Meanwhile, authorities in Chile say they regret spreading panic with a mistaken tsunami warning calling for people to get out of coastal areas following an earthquake in Antarctica. The nation's interior ministry said on Twitter a magnitude-7.1 earthquake struck at 8:36pm 216 kilometres north-east of the O'Higgins Chilean scientific base. It called for coastal regions of Antarctica to be evacuated because of tsunami risk. The ministry also sent a message to mobile phones around Chile urging people to abandon coastal areas, though the ministry later said it was sent in error.
"We want to provide peace of mind to the population, tell them that it is not necessary to evacuate the entire national territory, only the Antarctic base," Miguel Ortiz of the ministry's National Emergency Office (ONEMI) told a news conference.

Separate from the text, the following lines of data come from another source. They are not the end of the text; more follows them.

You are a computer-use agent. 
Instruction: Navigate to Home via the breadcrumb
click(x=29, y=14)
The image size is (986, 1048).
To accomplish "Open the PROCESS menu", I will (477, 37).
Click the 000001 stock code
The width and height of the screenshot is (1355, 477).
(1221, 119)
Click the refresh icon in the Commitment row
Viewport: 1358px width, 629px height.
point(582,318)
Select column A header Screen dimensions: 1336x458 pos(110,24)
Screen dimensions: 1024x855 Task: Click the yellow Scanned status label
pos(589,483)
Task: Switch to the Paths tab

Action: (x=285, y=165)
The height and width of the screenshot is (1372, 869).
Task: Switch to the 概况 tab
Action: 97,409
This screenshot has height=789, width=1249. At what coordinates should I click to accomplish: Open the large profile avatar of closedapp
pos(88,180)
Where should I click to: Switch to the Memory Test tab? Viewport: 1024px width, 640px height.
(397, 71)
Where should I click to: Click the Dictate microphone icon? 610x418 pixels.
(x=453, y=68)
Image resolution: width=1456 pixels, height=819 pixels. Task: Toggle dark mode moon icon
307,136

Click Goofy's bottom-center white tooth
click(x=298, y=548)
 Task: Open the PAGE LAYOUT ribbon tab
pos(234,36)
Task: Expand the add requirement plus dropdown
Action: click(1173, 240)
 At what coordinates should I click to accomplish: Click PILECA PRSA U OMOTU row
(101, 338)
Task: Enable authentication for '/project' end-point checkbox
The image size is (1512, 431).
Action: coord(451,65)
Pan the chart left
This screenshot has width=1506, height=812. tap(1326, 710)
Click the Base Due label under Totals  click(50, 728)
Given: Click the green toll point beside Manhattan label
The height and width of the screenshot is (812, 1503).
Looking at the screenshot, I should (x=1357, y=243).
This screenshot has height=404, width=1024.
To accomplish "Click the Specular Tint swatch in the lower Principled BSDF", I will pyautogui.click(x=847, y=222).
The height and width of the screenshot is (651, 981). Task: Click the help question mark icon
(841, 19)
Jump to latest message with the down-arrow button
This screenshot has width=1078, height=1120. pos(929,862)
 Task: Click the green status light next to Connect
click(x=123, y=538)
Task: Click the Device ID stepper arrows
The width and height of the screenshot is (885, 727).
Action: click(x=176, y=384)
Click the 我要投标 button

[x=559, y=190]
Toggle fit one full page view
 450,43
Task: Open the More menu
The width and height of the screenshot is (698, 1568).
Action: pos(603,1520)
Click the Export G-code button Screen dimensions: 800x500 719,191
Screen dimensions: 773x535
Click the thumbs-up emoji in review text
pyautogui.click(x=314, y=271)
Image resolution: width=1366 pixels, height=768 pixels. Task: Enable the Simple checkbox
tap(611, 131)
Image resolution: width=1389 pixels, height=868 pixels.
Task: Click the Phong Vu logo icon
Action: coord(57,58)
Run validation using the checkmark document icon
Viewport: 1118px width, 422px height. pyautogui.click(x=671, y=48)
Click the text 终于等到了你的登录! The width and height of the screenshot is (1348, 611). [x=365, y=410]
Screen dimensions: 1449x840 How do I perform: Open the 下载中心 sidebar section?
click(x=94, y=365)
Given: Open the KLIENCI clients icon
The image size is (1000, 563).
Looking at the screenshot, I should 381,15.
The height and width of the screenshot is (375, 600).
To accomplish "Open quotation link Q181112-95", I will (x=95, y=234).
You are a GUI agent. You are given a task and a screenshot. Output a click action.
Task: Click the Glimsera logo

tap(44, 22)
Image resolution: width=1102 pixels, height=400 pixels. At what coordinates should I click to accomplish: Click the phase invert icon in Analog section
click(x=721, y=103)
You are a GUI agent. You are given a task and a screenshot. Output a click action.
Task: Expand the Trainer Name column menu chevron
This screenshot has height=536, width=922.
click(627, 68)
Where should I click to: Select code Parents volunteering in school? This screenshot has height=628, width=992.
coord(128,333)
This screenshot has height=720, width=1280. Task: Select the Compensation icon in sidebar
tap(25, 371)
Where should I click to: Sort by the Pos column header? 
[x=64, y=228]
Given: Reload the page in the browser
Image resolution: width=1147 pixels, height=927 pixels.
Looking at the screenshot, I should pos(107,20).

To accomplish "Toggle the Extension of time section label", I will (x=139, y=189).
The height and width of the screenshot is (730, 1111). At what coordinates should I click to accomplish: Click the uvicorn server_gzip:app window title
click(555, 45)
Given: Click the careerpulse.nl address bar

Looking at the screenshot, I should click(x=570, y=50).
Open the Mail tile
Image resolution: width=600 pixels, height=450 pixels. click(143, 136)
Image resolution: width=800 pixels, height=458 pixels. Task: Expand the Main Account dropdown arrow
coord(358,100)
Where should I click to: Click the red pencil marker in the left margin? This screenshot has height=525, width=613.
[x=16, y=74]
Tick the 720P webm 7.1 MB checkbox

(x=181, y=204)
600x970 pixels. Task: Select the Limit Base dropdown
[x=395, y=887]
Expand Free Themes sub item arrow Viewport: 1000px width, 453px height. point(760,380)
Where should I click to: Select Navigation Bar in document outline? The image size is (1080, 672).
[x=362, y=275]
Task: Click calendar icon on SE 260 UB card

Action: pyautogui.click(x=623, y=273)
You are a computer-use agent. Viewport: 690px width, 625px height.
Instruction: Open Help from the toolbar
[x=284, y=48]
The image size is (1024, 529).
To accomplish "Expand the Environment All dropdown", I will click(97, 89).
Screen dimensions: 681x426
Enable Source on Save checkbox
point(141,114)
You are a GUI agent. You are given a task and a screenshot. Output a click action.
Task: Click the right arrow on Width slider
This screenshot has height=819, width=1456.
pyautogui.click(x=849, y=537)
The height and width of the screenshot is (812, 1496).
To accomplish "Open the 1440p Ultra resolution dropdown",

He said the agency regretted the inconvenience caused by its messages, which he blamed on a technical error. The tsunami warning for Antarctica was later lifted. People in coastal cities including La Serena, to the north of Santiago, and Valparaiso started to leave areas close to the coast after the warning until reports started appearing that it was a false alarm.
But as Chileans were reacting to the warning, a second tremor, of magnitude 5.6, struck the Chile-Argentina border region at 9:07pm at a depth of 133km, the GFZ German Research Centre for Geosciences said. No damage was reported from either quake. Sernageomin said that following the first quake, 80 people were evacuated from Chile's main base in the Antarctic, the Presidente Eduardo Frei Montalva Base on Fildes Peninsula west of King George Island, and 55 more from three other bases, along with five foreign bases. The Army said no damage was reported at the Antarctic base.